Imagine a wedding, with the bride standing at the doors in the back about to enter the worship hall for the ceremony. She’s dressed in her gown, and her friend Jerry is standing by one of the doors, ready to fling it open when the moment comes.

Just at that moment a well dressed older man pulls up in a limousine. He goes straight to the bride and begins to speak to her in smooth, lyrical, poetic words. She is mesmerized. Jerry is horrified. He can see her subtly moving closer to the man, as if she will leave with him. He realizes the man is trying to lure her away.

The man offers her a gold ring. Jerry protests that she’s about to receive a wedding ring from the groom she’s about to marry.

When she looks at Jerry, her beautiful face is twisted into a snarl as she declares: this man promises me provision and protection; he promises me intimacy and affection.

When Jerry looks at the man he realizes what the man is. A pimp.

Jerry takes the bride by the shoulders and looks her full in the face: in place of a husband this man will give you customers; in place of a home this man will give you a prison; in place of freedom this man will make you a slave; in place of honor, shame; in place of hope, despair; in place of purity, defilement.

She slaps him in the face. Puts her hand in the pimp’s. And leaves in the limousine that will take her to the brothel instead of the one that would take her to the honeymoon.

In Jeremiah 2:1–3:5, Jeremiah proclaims that the devoted bride has become a harlot and faces the consequences.

Israel has forsaken Yahweh, the fountain of living waters, and gone to broken cisterns that hold no water (Jer 2:13). They have chosen to drink sludge instead of living water.

Just as Yahweh’s covenant with Israel is treated as a marriage, so the new covenant relationship between Christ and the church is what marriages illustrate.

This is meant to make us feel the cosmic theological woe of sin.

PROBLEM DESCRIPTION:
From the wedding story above, list every exchange Jerry names in his "in place of" warning to the bride. For each one, give what she would lose and what she would get instead.

SUPPLIED INFORMATION:

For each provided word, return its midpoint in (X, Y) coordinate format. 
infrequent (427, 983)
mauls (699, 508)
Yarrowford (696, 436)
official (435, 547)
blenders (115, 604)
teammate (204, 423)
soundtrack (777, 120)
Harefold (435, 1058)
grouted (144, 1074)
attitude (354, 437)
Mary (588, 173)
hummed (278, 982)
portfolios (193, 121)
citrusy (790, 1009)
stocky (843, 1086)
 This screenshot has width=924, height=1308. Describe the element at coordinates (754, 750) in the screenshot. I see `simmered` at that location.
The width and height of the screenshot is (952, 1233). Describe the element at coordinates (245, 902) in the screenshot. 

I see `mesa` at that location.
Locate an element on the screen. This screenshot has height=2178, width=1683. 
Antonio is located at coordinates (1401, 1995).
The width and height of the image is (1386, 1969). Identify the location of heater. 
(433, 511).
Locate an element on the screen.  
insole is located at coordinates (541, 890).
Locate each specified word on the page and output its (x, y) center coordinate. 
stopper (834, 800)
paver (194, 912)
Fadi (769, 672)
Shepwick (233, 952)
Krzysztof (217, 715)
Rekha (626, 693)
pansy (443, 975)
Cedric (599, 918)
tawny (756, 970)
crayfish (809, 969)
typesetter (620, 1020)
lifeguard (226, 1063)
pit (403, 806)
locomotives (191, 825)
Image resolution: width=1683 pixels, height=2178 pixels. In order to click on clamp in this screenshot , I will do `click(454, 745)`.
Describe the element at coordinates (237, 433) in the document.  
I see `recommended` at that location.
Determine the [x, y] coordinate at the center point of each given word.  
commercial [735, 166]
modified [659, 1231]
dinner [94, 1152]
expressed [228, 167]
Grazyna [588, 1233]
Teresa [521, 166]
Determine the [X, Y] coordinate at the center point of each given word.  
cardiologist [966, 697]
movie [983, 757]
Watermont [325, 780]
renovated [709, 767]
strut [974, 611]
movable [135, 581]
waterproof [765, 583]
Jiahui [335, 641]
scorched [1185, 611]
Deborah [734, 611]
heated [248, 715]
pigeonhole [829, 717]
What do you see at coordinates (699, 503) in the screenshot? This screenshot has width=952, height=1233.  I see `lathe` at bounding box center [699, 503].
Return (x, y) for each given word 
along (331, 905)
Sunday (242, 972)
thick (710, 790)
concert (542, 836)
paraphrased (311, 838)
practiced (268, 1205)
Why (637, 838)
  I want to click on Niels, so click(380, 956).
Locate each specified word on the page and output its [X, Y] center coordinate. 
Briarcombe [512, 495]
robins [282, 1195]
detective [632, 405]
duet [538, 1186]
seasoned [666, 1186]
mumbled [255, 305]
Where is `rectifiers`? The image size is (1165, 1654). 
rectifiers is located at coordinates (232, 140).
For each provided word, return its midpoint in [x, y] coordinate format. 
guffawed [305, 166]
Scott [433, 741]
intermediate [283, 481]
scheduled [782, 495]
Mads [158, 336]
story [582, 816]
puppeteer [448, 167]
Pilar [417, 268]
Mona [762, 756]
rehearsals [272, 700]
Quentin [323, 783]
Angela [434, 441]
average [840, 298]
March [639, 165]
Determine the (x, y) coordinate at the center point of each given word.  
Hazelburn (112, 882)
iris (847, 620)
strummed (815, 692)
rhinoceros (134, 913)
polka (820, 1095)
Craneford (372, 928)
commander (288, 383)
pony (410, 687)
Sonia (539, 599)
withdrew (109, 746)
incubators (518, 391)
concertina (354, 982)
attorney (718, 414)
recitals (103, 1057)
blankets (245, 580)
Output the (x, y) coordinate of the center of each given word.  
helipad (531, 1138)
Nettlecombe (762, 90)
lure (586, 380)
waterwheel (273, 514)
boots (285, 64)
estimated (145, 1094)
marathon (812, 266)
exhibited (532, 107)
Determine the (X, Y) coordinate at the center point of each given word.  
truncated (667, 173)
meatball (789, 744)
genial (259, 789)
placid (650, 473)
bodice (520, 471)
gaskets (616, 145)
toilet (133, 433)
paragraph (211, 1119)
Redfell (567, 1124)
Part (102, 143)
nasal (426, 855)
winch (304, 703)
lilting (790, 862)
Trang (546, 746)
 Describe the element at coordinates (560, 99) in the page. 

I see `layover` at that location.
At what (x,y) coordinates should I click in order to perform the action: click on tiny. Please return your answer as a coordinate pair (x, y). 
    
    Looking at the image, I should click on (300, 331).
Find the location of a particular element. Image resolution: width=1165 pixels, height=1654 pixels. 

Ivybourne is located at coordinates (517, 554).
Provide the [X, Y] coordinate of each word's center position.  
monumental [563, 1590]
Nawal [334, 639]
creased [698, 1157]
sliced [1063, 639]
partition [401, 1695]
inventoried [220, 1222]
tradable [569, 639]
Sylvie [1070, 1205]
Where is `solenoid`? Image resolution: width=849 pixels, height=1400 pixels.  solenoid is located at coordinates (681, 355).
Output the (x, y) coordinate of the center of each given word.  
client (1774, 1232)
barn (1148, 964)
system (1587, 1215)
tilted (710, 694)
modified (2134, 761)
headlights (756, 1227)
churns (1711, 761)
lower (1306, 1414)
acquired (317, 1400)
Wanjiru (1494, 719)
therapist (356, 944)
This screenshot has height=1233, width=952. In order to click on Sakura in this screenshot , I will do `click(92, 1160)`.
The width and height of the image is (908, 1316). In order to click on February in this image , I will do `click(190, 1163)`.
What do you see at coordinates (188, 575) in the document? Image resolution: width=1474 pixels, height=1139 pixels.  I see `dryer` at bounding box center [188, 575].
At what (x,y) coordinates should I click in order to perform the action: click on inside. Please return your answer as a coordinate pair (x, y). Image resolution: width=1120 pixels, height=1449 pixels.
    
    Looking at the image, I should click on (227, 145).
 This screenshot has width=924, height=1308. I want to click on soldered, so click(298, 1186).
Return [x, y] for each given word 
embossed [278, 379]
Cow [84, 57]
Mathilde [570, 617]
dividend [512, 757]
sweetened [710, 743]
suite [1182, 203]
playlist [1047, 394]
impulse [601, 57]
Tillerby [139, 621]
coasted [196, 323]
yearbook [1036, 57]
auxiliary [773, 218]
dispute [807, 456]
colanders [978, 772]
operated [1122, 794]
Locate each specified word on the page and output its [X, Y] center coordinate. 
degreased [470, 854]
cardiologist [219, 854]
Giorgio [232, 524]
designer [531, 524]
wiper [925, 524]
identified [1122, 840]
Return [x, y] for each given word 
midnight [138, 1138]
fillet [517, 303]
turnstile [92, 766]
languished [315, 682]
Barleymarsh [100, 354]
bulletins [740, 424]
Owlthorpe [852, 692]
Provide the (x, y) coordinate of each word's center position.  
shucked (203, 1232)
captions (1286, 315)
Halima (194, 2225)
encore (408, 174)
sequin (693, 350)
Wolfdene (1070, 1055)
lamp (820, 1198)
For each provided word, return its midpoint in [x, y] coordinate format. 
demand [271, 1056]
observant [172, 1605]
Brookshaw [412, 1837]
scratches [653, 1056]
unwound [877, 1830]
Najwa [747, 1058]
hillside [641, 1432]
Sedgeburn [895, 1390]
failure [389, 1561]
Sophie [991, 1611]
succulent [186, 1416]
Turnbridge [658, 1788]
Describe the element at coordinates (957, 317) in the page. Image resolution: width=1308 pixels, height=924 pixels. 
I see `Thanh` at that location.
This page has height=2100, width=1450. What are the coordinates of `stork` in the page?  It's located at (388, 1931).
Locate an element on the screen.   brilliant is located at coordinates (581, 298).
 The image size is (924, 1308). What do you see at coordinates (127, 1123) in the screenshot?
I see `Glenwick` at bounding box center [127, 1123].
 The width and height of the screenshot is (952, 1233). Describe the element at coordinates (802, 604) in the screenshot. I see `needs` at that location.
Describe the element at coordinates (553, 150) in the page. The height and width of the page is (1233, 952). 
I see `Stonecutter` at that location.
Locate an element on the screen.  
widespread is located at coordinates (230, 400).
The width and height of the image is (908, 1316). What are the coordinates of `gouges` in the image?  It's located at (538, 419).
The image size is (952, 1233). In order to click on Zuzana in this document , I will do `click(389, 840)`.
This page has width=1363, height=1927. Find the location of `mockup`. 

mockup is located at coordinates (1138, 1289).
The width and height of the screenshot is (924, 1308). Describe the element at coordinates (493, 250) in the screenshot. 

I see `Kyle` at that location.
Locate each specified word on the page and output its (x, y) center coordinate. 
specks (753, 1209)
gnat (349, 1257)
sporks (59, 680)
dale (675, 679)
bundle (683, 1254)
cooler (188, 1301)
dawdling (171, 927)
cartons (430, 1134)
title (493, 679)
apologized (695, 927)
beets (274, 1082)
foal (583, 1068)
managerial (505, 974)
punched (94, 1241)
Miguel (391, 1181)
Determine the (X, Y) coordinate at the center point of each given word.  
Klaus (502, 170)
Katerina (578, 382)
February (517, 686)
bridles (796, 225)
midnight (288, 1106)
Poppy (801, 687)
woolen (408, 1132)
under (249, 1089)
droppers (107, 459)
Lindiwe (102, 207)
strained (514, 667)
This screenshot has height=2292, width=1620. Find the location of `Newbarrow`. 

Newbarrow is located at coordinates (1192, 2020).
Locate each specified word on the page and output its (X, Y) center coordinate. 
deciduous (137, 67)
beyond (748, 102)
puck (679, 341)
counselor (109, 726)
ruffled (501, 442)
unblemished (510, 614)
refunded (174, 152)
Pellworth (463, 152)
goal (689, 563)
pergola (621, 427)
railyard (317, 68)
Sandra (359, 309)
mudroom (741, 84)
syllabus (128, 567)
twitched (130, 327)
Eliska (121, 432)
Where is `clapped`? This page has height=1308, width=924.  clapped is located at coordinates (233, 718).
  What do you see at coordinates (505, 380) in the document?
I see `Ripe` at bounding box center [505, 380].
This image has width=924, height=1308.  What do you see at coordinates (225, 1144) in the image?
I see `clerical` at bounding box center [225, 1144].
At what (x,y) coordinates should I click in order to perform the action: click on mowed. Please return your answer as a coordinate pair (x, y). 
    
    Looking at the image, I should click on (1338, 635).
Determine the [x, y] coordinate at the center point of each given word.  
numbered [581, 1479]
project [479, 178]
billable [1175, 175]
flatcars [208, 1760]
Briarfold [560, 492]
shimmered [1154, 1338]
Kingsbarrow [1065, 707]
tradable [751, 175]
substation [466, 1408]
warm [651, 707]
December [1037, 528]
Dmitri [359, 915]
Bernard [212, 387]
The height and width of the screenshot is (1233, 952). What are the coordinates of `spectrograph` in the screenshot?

RESULT:
- Husband → customers
- Home → a prison
- Freedom → being made a slave
- Honor → shame
- Hope → despair
- Purity → defilement